Saved data entries:
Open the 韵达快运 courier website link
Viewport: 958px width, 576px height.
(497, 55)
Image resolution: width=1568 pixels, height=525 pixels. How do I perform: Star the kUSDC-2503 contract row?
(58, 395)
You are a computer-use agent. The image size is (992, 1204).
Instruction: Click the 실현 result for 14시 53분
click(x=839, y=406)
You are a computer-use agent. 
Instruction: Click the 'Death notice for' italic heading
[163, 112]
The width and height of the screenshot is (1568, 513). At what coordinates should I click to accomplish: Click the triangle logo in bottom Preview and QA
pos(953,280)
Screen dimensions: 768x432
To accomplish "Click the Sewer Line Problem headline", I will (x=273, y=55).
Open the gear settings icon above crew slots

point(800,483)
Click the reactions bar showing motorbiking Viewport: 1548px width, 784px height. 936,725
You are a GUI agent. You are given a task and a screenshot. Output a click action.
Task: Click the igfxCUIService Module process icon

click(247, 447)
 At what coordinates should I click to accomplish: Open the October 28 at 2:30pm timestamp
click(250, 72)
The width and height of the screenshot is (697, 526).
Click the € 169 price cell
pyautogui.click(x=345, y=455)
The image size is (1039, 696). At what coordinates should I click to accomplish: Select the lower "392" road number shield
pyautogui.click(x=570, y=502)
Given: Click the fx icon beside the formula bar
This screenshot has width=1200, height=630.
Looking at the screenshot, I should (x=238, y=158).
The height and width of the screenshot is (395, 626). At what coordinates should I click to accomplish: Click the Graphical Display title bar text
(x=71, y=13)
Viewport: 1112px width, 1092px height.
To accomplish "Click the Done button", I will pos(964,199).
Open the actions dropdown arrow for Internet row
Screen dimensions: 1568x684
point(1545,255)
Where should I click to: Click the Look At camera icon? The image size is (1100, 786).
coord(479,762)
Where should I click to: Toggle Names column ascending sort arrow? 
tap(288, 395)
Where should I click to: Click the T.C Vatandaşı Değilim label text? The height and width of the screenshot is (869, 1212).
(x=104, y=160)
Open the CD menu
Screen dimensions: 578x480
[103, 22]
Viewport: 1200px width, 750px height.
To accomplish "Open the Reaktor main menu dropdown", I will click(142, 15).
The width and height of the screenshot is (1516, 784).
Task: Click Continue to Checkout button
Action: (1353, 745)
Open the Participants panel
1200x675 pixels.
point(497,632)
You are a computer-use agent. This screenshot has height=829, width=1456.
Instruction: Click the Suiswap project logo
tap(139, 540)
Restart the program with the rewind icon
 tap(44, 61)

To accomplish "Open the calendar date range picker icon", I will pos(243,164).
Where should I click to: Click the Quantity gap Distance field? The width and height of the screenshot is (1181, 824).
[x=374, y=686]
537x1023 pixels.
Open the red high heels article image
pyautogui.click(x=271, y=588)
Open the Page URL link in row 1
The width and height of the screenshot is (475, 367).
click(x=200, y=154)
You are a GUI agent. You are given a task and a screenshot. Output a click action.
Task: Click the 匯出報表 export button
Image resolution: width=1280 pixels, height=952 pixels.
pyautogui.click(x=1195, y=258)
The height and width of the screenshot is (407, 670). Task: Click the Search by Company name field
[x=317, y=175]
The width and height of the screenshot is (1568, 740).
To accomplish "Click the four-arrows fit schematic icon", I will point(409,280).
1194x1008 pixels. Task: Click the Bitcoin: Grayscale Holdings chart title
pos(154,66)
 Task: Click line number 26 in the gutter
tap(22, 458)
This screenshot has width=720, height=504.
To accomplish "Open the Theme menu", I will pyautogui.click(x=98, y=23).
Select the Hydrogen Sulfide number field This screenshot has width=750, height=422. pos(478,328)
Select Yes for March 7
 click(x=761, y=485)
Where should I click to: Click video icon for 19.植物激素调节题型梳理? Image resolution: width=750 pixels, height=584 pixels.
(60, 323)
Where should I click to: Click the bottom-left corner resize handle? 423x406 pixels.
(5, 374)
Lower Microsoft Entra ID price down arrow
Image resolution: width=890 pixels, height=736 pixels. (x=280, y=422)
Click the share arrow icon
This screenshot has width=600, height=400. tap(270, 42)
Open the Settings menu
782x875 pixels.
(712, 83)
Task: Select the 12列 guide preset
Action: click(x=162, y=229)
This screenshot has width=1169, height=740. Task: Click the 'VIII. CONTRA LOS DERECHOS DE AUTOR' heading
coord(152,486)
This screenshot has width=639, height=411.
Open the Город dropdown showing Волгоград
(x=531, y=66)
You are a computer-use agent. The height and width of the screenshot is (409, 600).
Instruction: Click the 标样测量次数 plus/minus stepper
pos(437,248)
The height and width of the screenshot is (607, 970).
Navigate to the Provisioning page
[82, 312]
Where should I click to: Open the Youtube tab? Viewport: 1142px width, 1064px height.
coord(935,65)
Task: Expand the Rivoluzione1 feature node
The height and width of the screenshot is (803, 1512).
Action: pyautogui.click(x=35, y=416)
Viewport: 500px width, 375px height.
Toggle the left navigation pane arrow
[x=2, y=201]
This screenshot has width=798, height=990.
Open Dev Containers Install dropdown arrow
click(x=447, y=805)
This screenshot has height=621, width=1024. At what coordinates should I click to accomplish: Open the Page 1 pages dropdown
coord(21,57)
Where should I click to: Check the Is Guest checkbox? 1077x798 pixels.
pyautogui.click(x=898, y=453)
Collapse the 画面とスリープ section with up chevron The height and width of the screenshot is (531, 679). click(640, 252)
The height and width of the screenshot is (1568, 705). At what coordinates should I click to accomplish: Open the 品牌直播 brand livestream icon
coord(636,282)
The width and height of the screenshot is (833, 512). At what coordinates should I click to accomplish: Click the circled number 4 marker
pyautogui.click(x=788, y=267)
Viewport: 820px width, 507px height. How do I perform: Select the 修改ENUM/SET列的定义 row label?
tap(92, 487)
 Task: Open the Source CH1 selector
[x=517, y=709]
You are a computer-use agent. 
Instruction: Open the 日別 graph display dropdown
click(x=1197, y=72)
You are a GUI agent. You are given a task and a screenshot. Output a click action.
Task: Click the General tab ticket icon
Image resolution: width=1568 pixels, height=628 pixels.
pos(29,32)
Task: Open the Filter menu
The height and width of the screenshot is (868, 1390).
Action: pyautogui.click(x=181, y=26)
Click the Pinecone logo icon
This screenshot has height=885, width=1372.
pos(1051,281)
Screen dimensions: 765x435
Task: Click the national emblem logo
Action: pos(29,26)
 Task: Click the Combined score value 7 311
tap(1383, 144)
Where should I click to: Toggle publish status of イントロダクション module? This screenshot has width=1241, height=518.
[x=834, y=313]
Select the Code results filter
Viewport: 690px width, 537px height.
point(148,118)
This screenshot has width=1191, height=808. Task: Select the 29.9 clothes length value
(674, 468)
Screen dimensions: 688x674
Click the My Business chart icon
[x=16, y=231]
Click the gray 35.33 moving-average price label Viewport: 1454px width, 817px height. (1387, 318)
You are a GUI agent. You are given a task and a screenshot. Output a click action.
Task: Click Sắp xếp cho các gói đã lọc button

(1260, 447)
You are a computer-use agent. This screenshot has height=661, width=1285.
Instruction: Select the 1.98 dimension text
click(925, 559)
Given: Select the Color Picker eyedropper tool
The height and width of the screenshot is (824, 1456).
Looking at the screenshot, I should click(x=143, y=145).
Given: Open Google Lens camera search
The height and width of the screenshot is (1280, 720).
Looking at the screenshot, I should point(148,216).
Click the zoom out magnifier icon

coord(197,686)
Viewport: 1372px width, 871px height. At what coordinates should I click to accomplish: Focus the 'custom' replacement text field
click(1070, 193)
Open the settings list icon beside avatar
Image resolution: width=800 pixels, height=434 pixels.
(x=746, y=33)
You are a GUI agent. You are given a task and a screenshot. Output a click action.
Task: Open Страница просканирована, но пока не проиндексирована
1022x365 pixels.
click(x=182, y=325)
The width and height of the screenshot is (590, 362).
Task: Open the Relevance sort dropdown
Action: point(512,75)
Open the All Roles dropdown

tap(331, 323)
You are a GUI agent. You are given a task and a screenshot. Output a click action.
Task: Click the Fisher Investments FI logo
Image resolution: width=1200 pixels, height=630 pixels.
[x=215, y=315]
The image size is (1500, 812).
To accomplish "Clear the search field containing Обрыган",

• ABOUT THIS EXERCISE
Exact copies of the line containing "Viewport: 1372px width, 871px" and of every line after it through the end of the entries are all that should be output.

• RESULT OF THIS EXERCISE
Viewport: 1372px width, 871px height. At what coordinates should I click to accomplish: Focus the 'custom' replacement text field
click(1070, 193)
Open the settings list icon beside avatar
Image resolution: width=800 pixels, height=434 pixels.
(x=746, y=33)
You are a GUI agent. You are given a task and a screenshot. Output a click action.
Task: Open Страница просканирована, но пока не проиндексирована
1022x365 pixels.
click(x=182, y=325)
The width and height of the screenshot is (590, 362).
Task: Open the Relevance sort dropdown
Action: point(512,75)
Open the All Roles dropdown

tap(331, 323)
You are a GUI agent. You are given a task and a screenshot. Output a click action.
Task: Click the Fisher Investments FI logo
Image resolution: width=1200 pixels, height=630 pixels.
[x=215, y=315]
The image size is (1500, 812).
To accomplish "Clear the search field containing Обрыган",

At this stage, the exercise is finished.